## ASSIGNMENT
Every line from the one containing "You are a GUI" to the end of the records below should be returned exactly; pictures are to be dropped.

## INPUT
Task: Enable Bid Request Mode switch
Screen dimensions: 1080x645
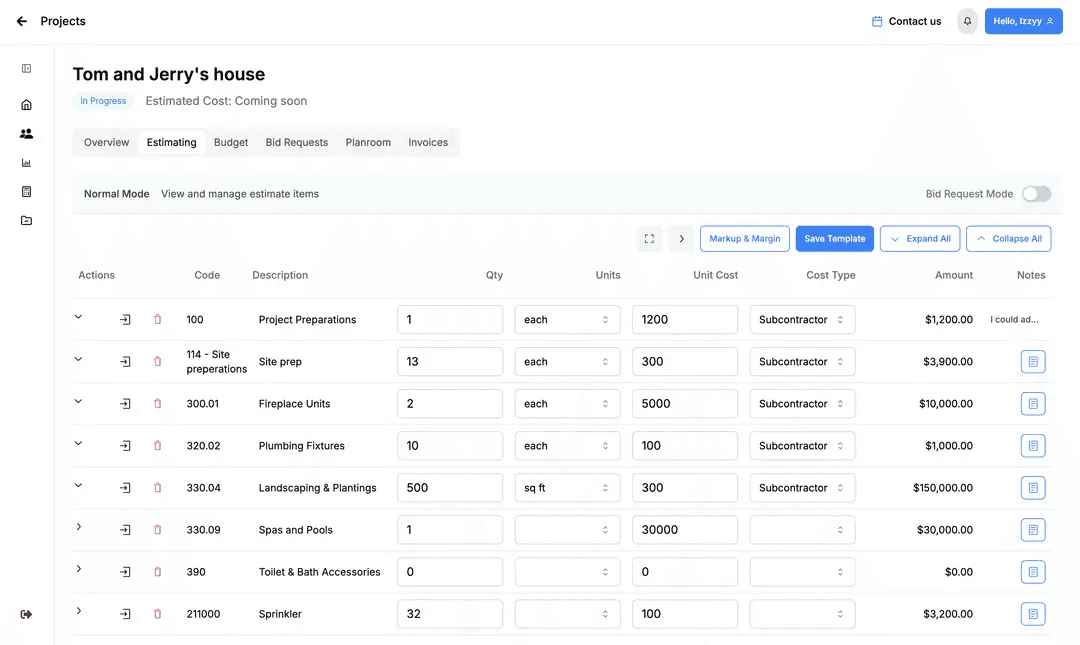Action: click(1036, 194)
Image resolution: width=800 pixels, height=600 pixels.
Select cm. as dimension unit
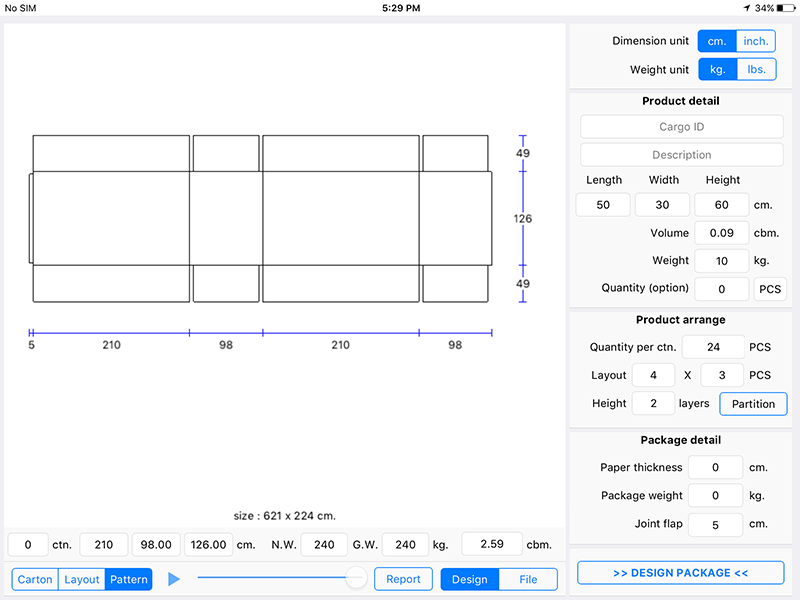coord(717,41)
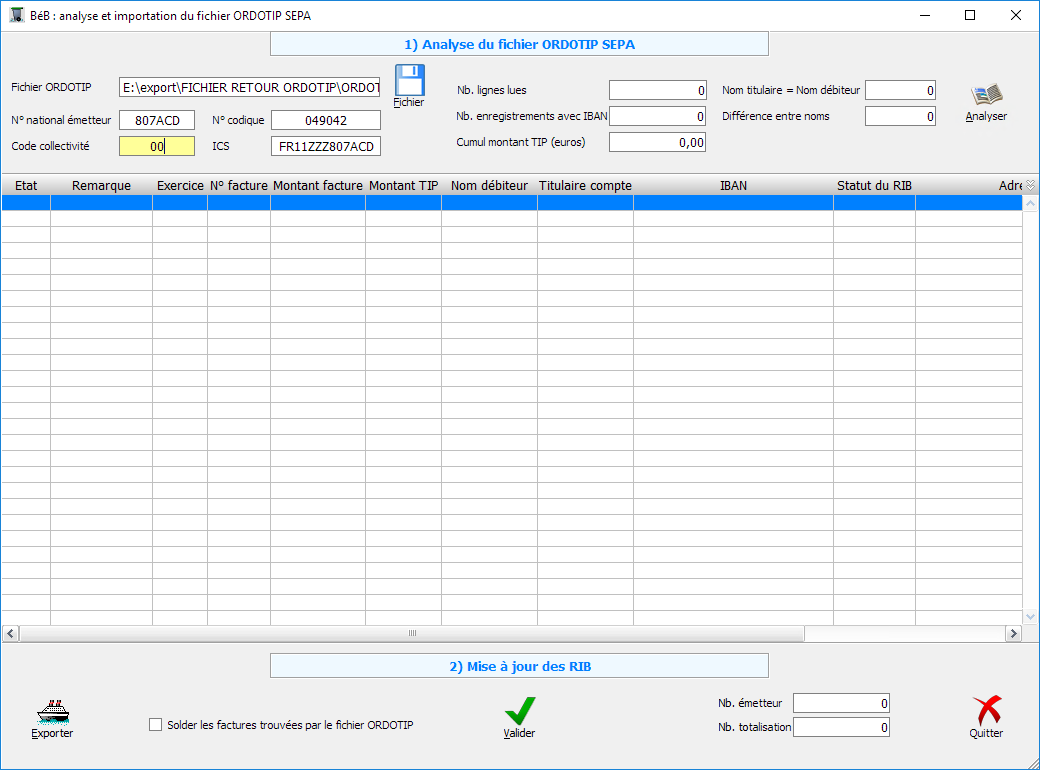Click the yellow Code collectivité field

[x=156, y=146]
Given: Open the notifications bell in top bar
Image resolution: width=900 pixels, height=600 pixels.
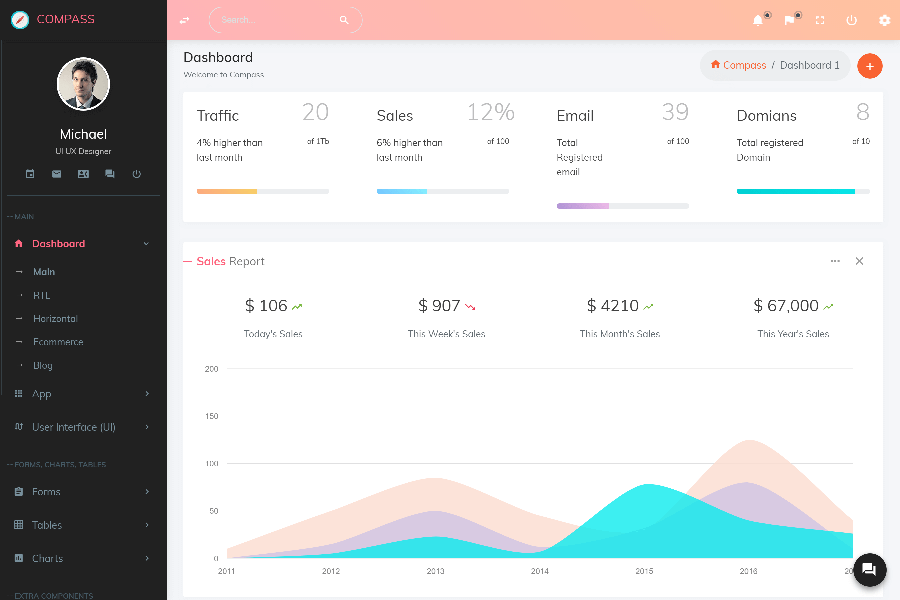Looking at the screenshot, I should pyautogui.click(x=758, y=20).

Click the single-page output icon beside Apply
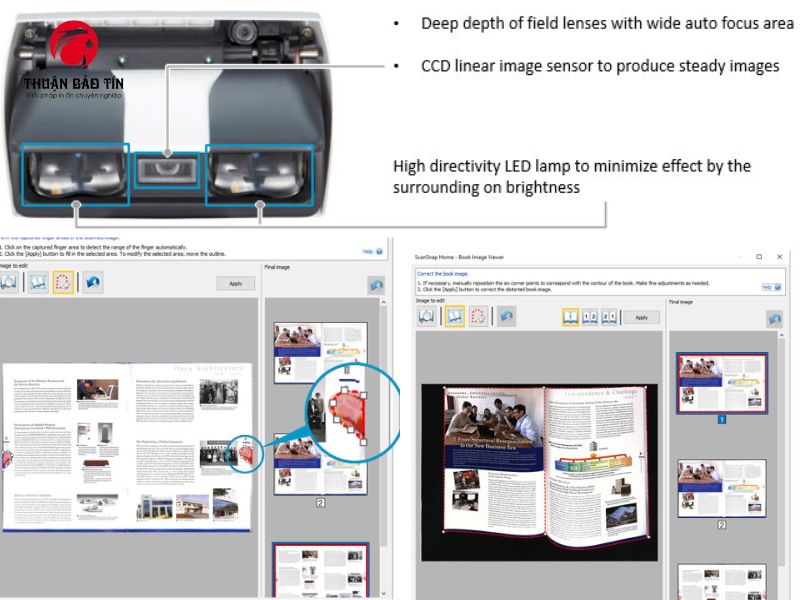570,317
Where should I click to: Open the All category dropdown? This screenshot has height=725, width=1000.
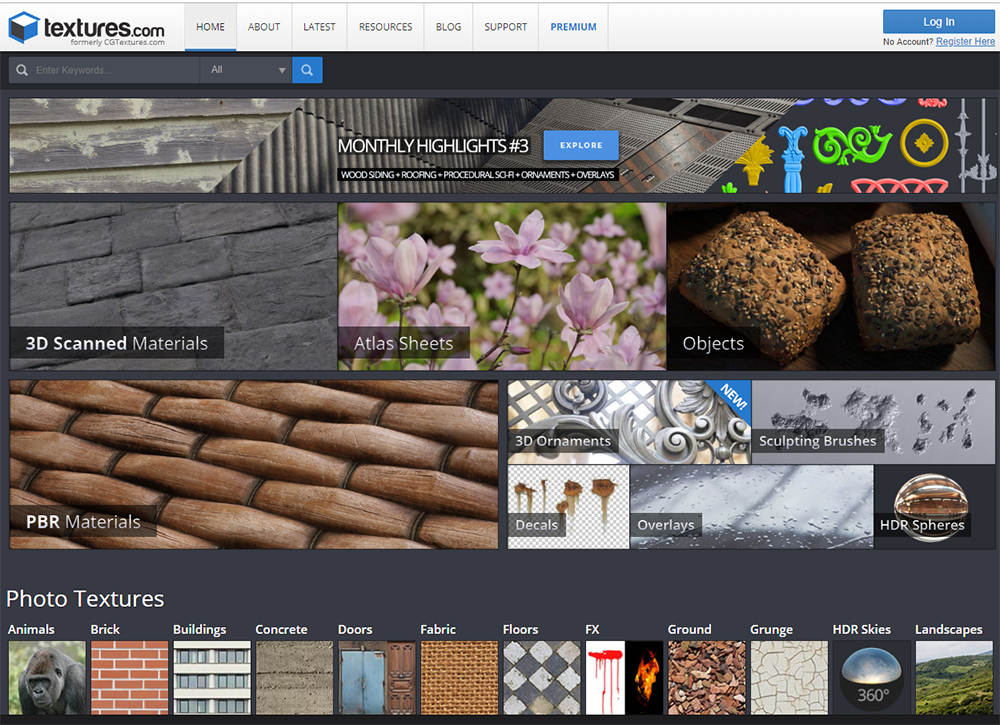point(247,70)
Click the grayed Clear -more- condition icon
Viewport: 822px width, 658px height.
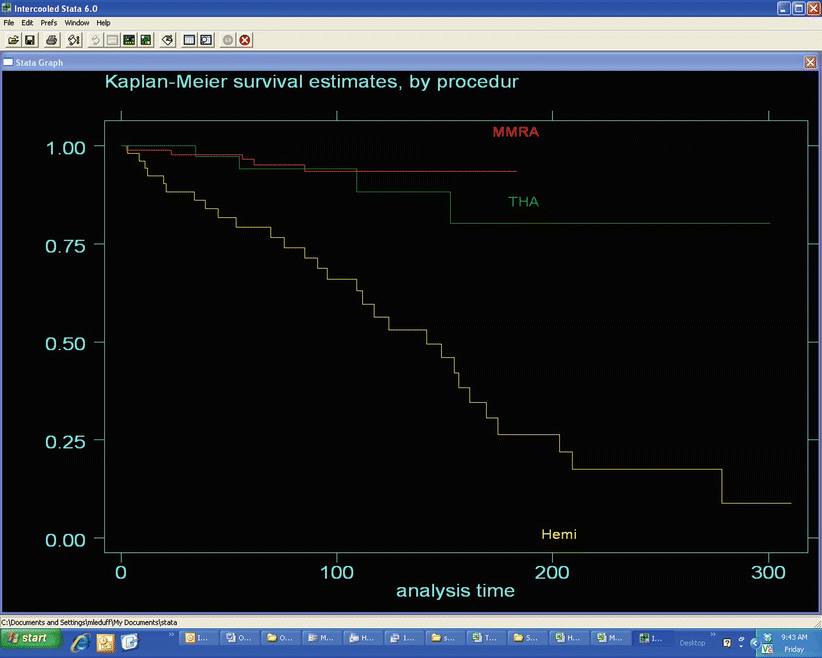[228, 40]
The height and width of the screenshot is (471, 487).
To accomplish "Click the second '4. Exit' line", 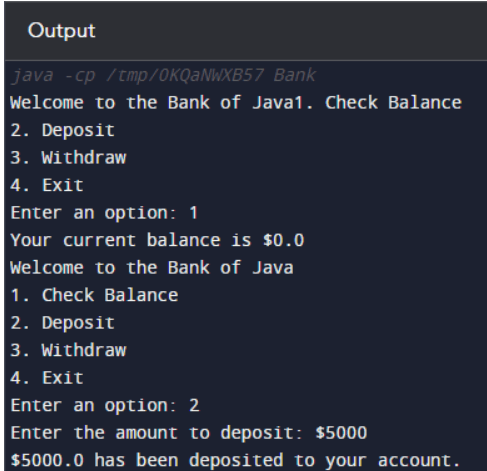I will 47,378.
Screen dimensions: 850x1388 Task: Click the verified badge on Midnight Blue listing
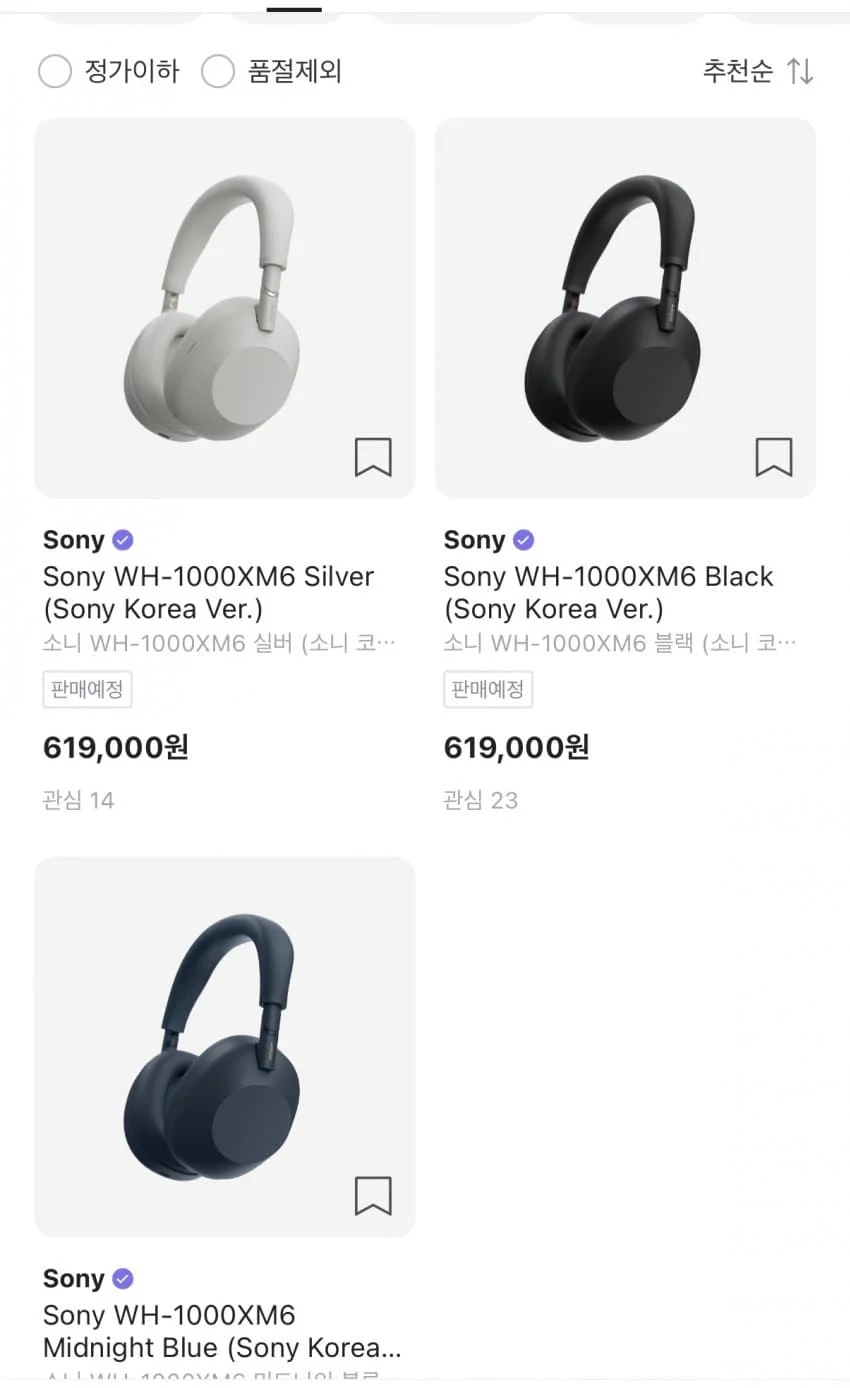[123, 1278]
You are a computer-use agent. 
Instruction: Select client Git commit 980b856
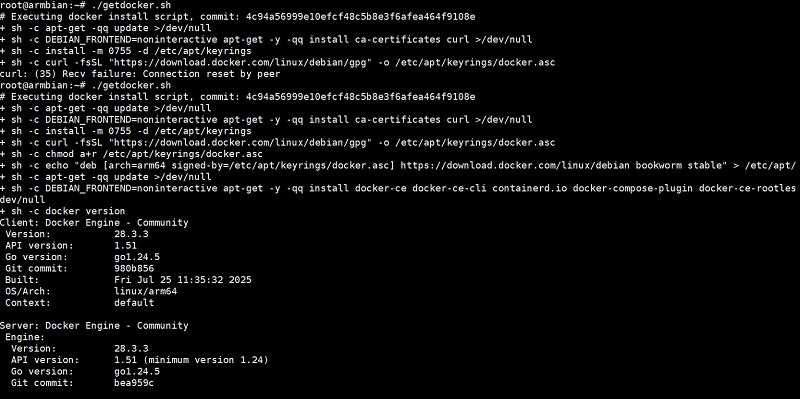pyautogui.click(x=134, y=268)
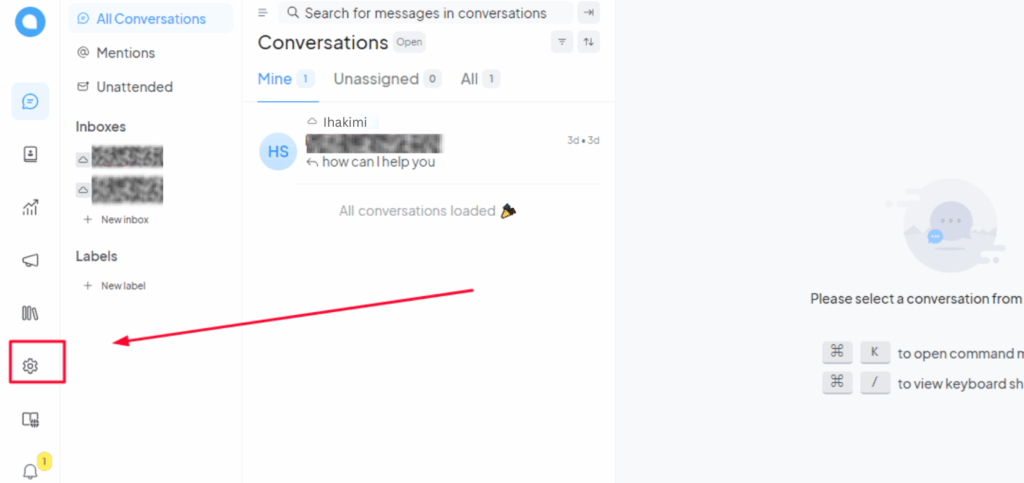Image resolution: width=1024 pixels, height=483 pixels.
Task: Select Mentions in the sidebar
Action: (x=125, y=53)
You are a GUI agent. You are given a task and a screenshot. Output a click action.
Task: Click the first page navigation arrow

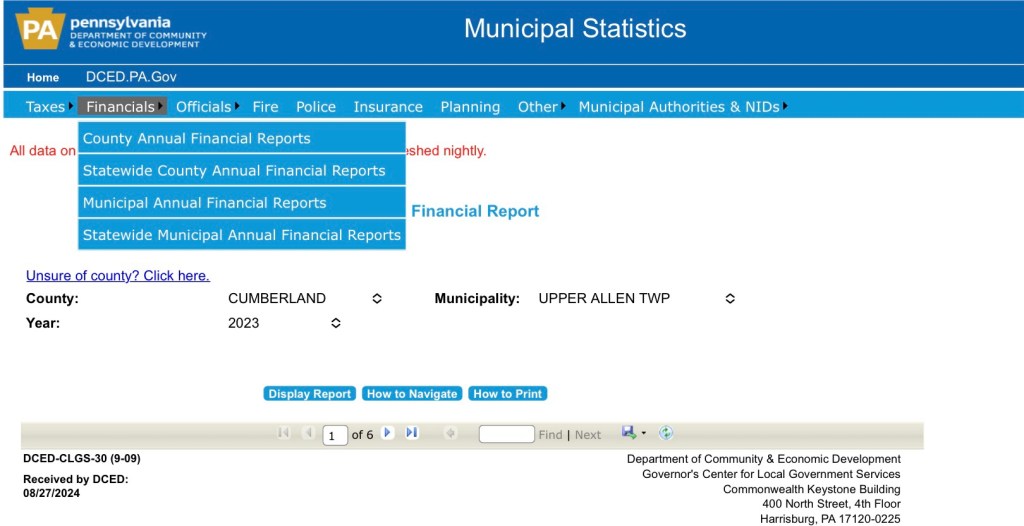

## YOUR RESPONSE
You are a GUI agent. You are given a task and a screenshot. Output a click action.
Task: Click the first page navigation arrow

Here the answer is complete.